### [Stored dataset items]
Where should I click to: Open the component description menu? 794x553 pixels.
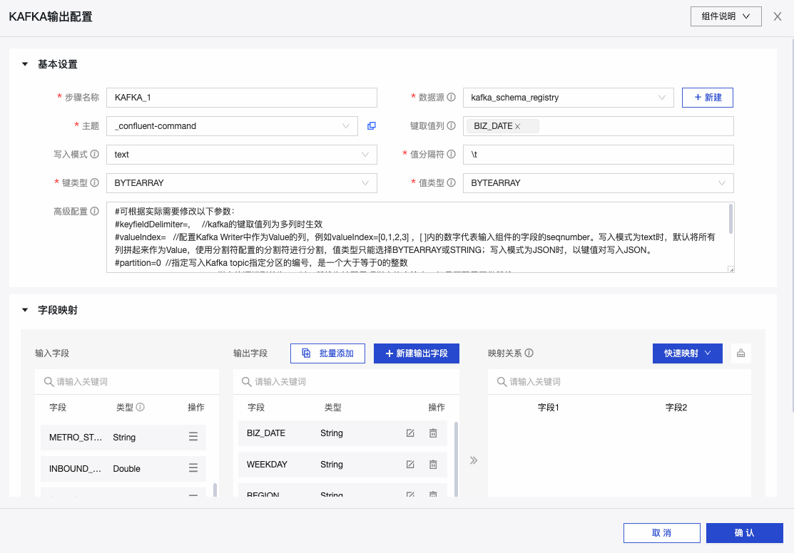[726, 16]
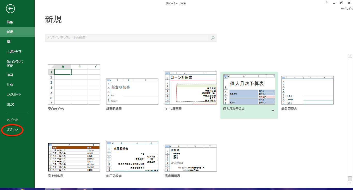The image size is (353, 190).
Task: Go to the 印刷 (Print) page
Action: [x=10, y=75]
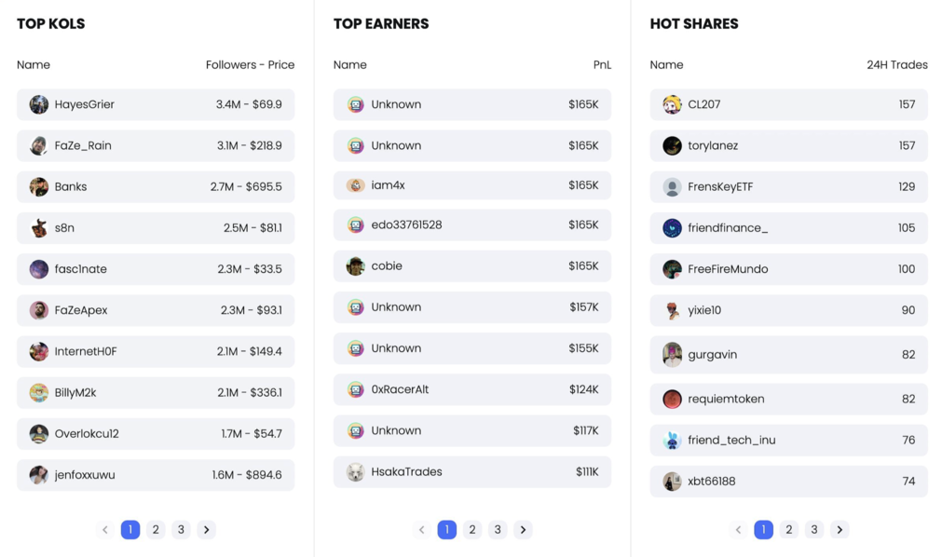Open cobie's profile picture in Top Earners
Screen dimensions: 942x557
pyautogui.click(x=356, y=266)
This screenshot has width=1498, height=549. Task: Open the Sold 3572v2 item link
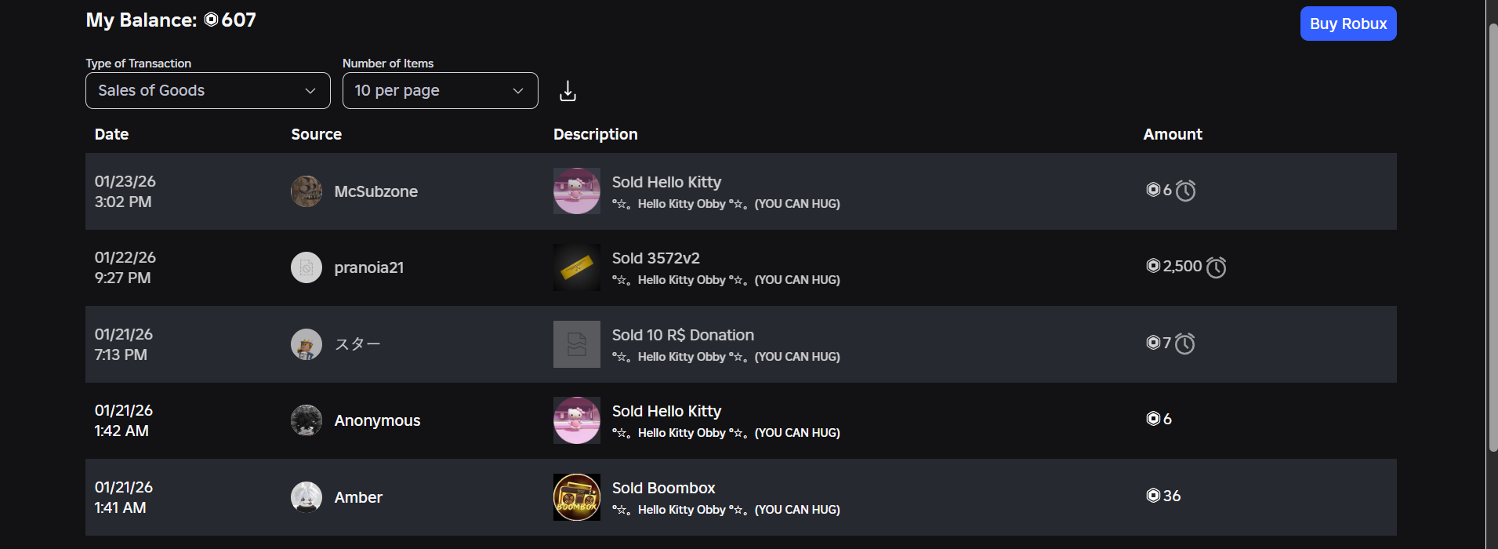coord(656,258)
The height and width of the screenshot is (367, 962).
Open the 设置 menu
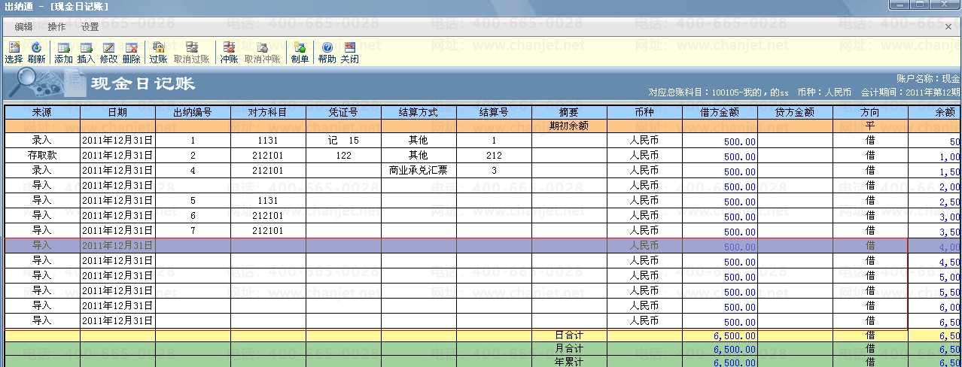click(90, 27)
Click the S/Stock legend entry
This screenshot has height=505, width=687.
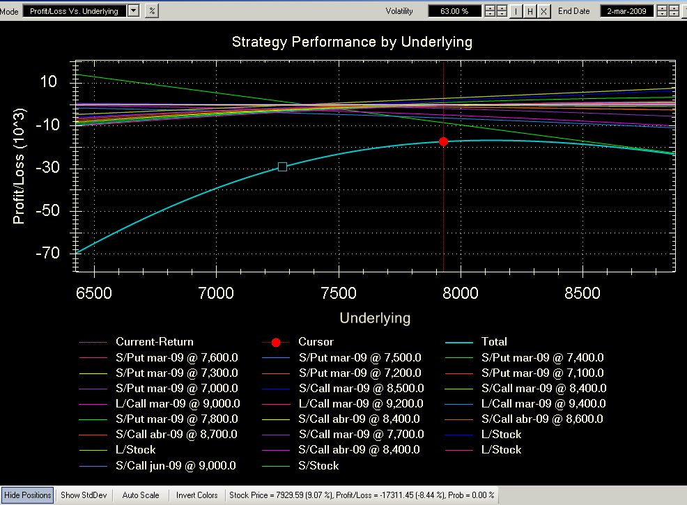point(318,465)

### [Exercise prompt]
Find the line that contains "This screenshot has width=1498, height=549.", then write out that line and each one after it, exactly and with nothing else, through the end of the entries above, without the pictures.

### [Result]
This screenshot has width=1498, height=549. Task: Open the Sold 3572v2 item link
coord(656,258)
The height and width of the screenshot is (367, 962).
Open the 设置 menu
click(90, 27)
Click the S/Stock legend entry
This screenshot has height=505, width=687.
point(318,465)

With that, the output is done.